- Opening Delimiter -

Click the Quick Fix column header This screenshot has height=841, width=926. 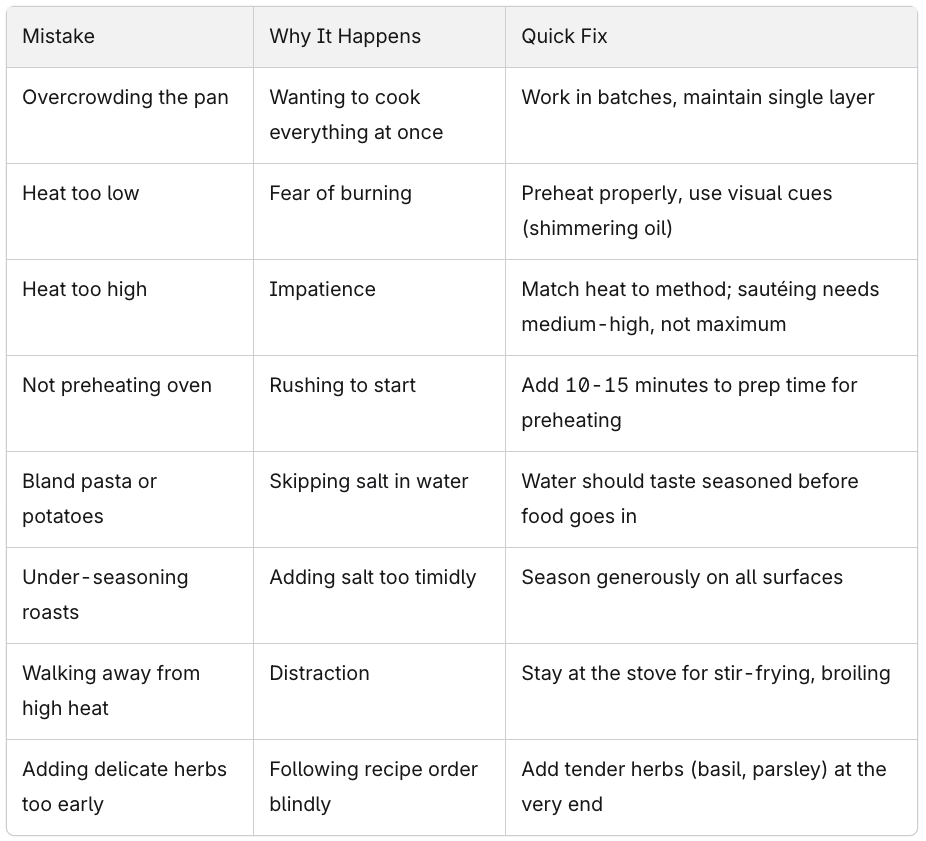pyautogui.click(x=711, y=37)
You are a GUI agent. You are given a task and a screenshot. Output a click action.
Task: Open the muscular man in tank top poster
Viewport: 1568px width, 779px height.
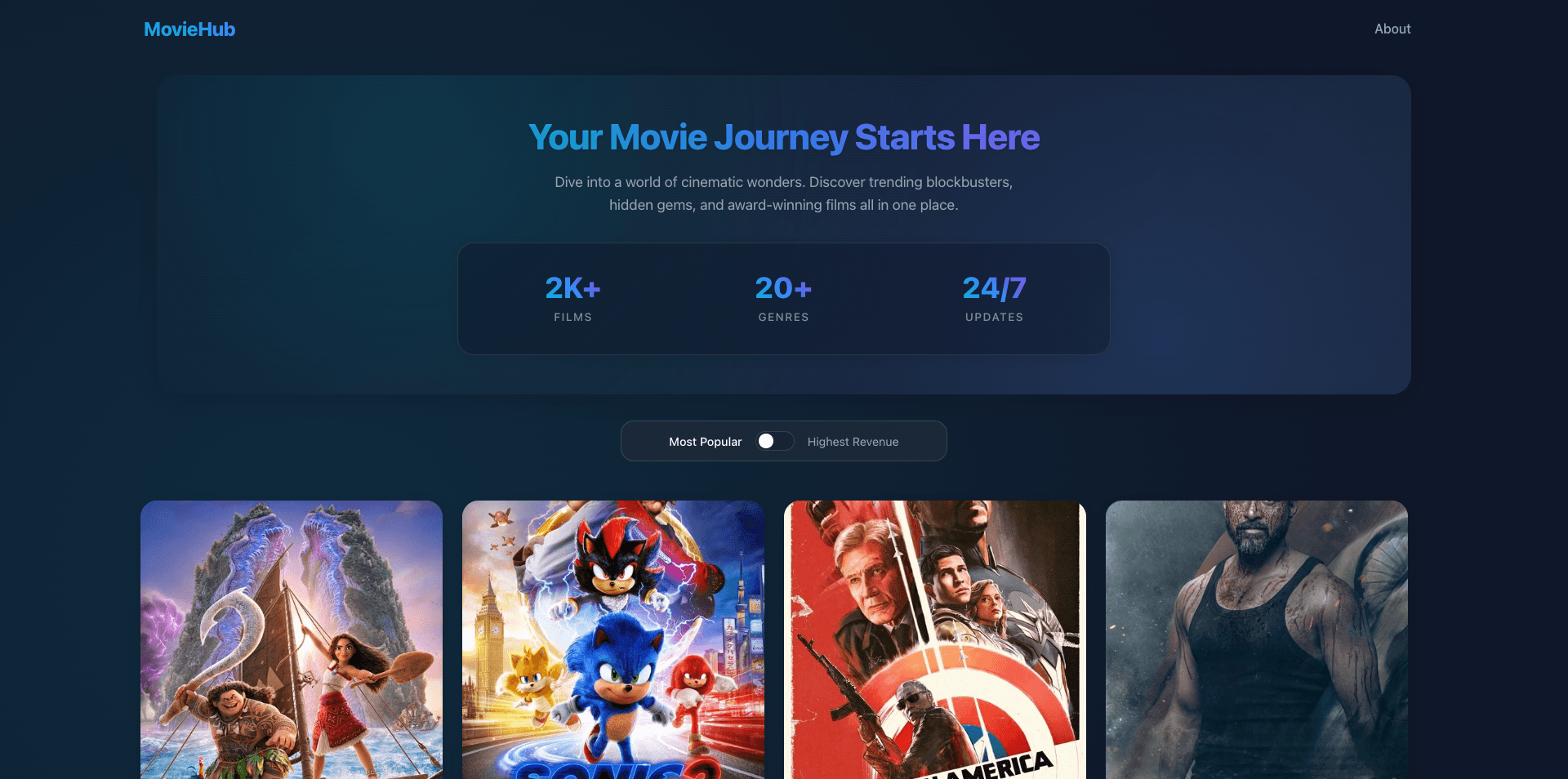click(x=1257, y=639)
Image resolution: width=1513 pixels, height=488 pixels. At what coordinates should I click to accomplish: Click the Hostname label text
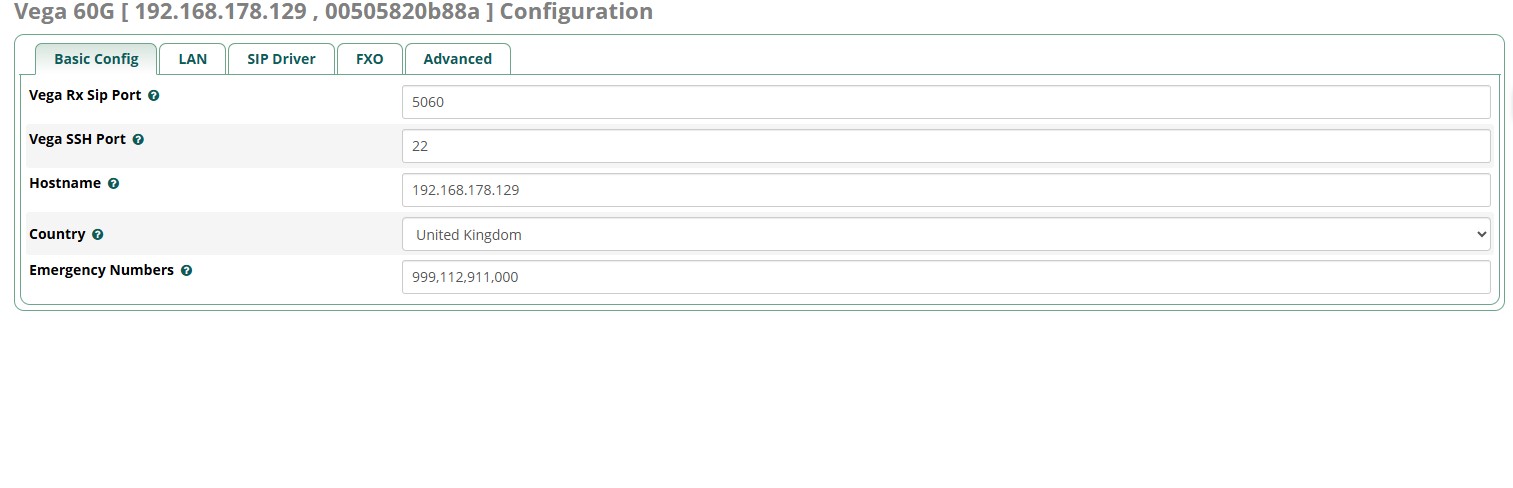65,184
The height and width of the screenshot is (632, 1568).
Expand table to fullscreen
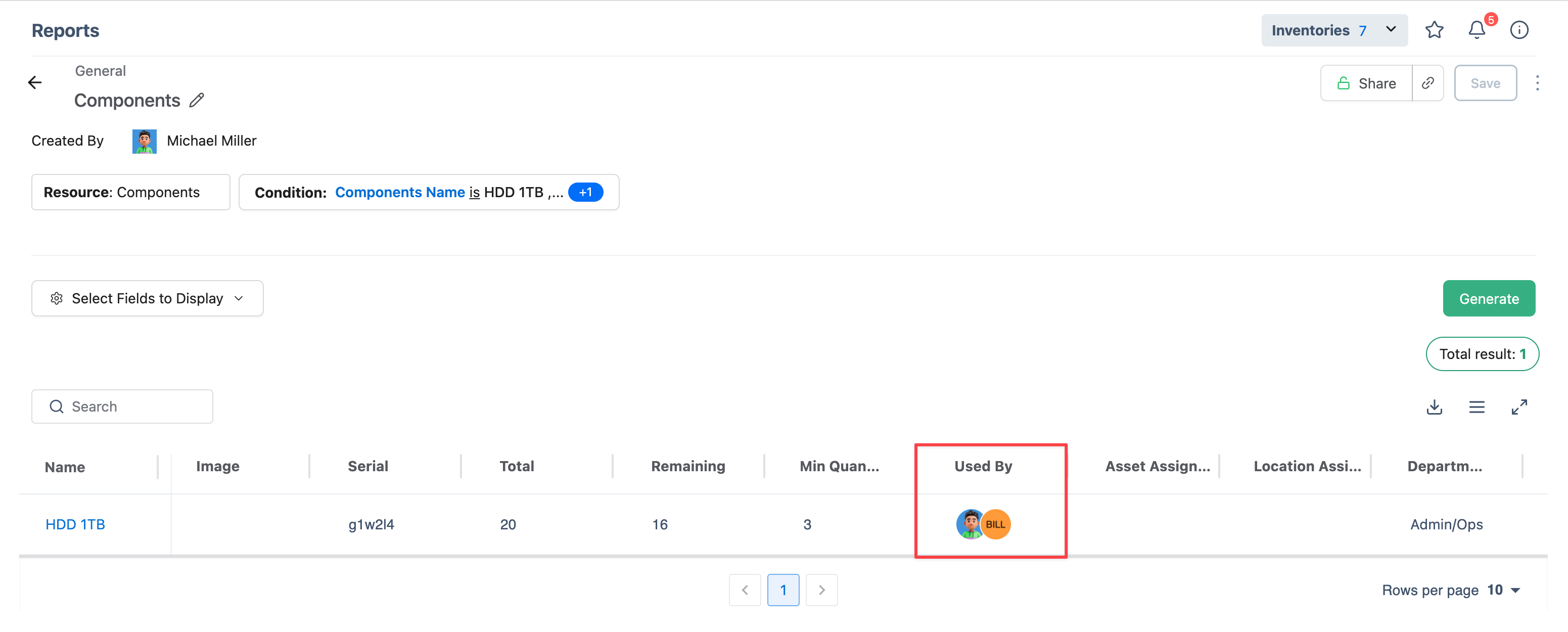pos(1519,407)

- Closing Delimiter -

### WHAT IS EXPECTED
Transcribe every line from the one with "Viewport: 1568px width, 779px height." to the last line of the records above, exactly, excluding pictures.

### SOLUTION TO THIS TASK
Viewport: 1568px width, 779px height.
click(x=1257, y=639)
Image resolution: width=1513 pixels, height=488 pixels. At what coordinates should I click to accomplish: Click the Hostname label text
65,184
The height and width of the screenshot is (632, 1568).
Expand table to fullscreen
pos(1519,407)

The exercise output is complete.